* **EXTRAIT CITÉ**
Je me fais ici l’avocat de ces positions sans toutefois leur donner totalement raison. J’entends et rejoins l’argument selon lequel il n’est pas absurde de considérer qu’il existe des prédispositions cognitives à résoudre différents types de problèmes. Néanmoins, quant à l’importance donnée à ces prédispositions en regard d’autres critères, notamment pour expliquer et prédire différents types de performances, je suis assez mitigé. C’est une réalité bien plus complexe à mon sens que la question de la terre plate, sans même parler de métaphysique ;-).
D’un point de vue moral, enfin, mon questionnement consiste à se demander ce qui ouvre le champ de l’action humaine, ce qui permet de faire progresser la connaissance, notamment. Et en l’occurrence, je pense qu’une vision de l’intelligence comme ouverture au dialogue tel que défini dans Comment dialoguer de manière constructive, permet de maximiser les potentialités de la pensée sans nier que ces potentialités soient inéquitablement réparties « à la base ».
Commentaire de Fabiano Bortolotti
Bourdieu dans son « racisme de l’intelligence » ne dénonce pas tant l’intelligence ou les HP, mais bien un système de codes qui garantissent une stabilité des classes. Les titres attestent de l’intelligence.

[Données recueillies]
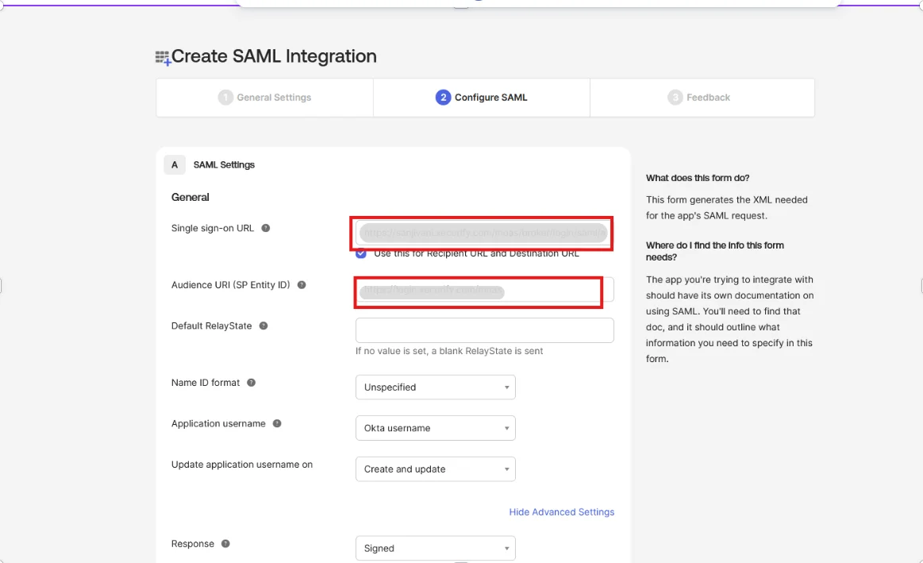
Task: Click the Name ID format help icon
Action: 251,382

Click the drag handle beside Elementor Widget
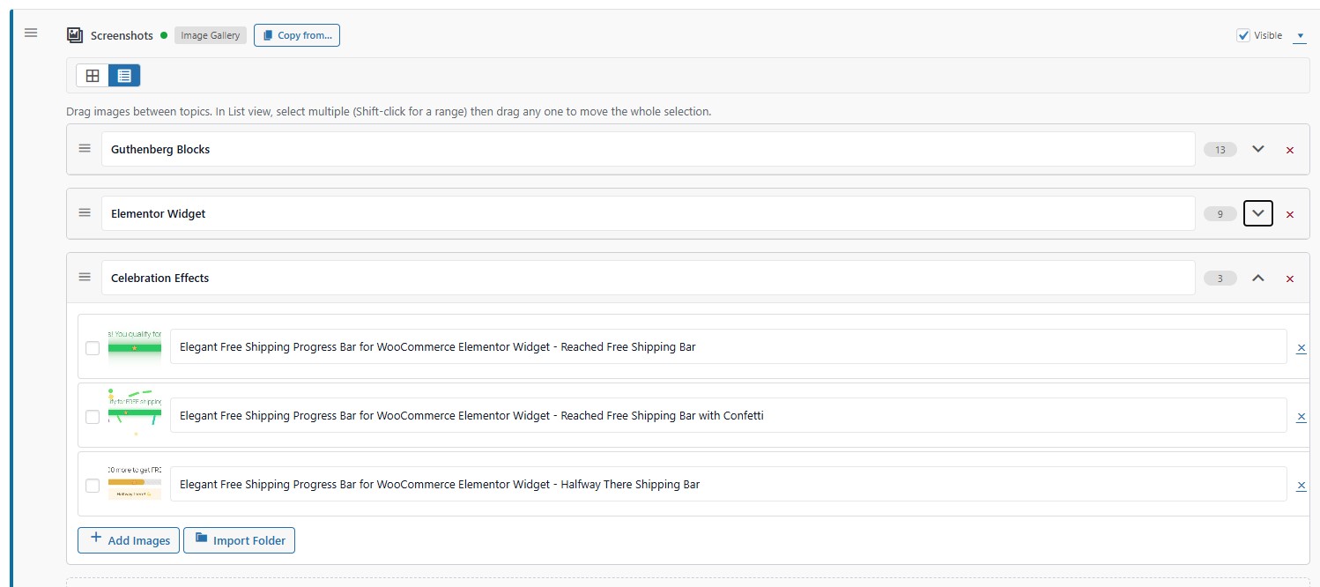pyautogui.click(x=85, y=212)
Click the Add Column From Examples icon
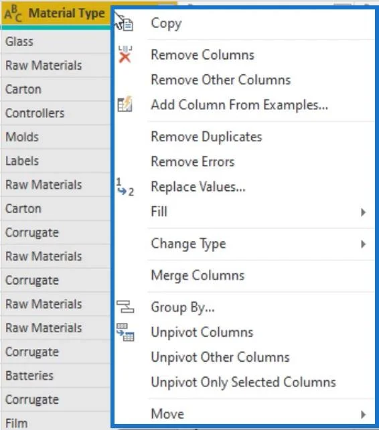 [x=125, y=104]
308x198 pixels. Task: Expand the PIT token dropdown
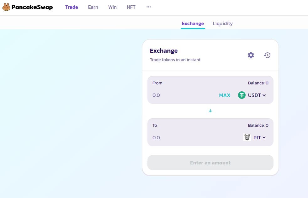[x=259, y=137]
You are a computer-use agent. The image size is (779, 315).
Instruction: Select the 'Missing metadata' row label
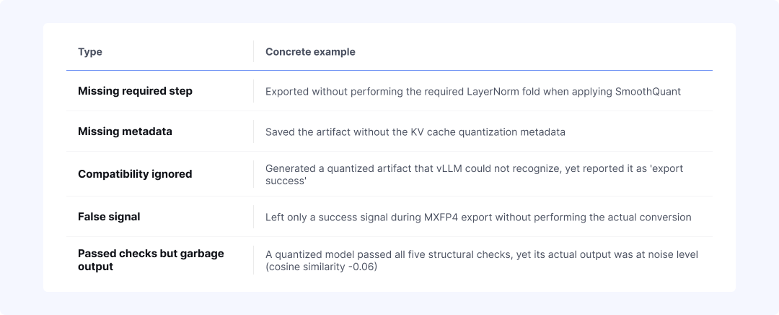[125, 131]
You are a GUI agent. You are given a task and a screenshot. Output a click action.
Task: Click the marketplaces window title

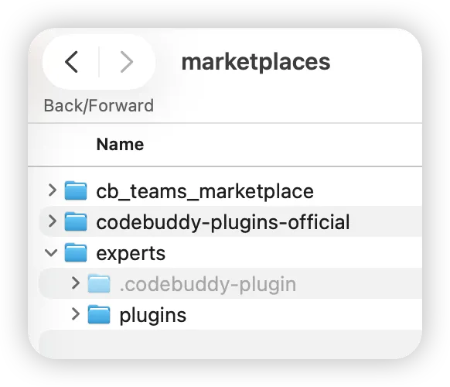click(x=256, y=63)
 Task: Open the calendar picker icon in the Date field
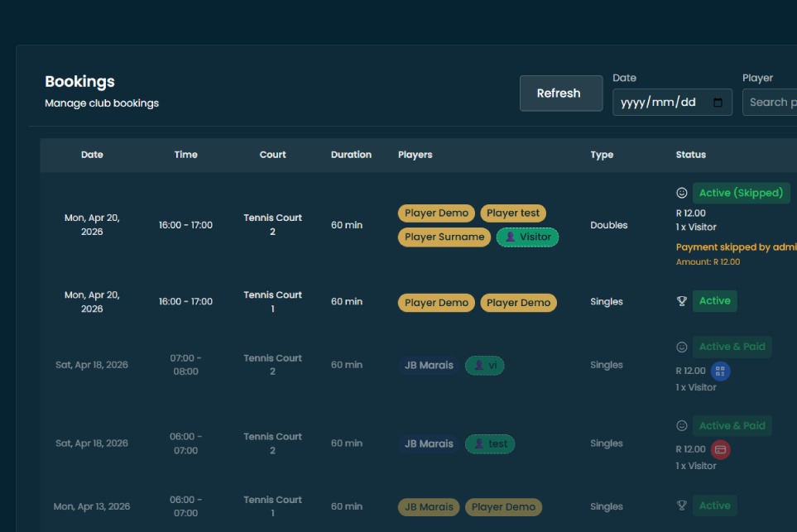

* **TRAVAIL DEMANDÉ**
1. Réécrivez plus brièvement le paragraphe de l'extrait qui commence par « D’un point de vue moral, enfin ». Conservez-en les faits principaux.
2. Recopiez à l'identique le passage de l'extrait qui va de « Je me fais ici » à « de métaphysique ;-). ».

* **CORRIGÉ DE L'EXERCICE**
1. Sur le plan moral, je me demande ce qui élargit le champ de l'action humaine et ce qui fait notamment progresser la connaissance. Selon moi, voir l'intelligence comme une ouverture au dialogue, au sens défini dans Comment dialoguer de manière constructive, maximise les potentialités de la pensée. Cette vision ne nie pas que ces potentialités soient inéquitablement réparties « à la base ».

2.
Je me fais ici l’avocat de ces positions sans toutefois leur donner totalement raison. J’entends et rejoins l’argument selon lequel il n’est pas absurde de considérer qu’il existe des prédispositions cognitives à résoudre différents types de problèmes. Néanmoins, quant à l’importance donnée à ces prédispositions en regard d’autres critères, notamment pour expliquer et prédire différents types de performances, je suis assez mitigé. C’est une réalité bien plus complexe à mon sens que la question de la terre plate, sans même parler de métaphysique ;-).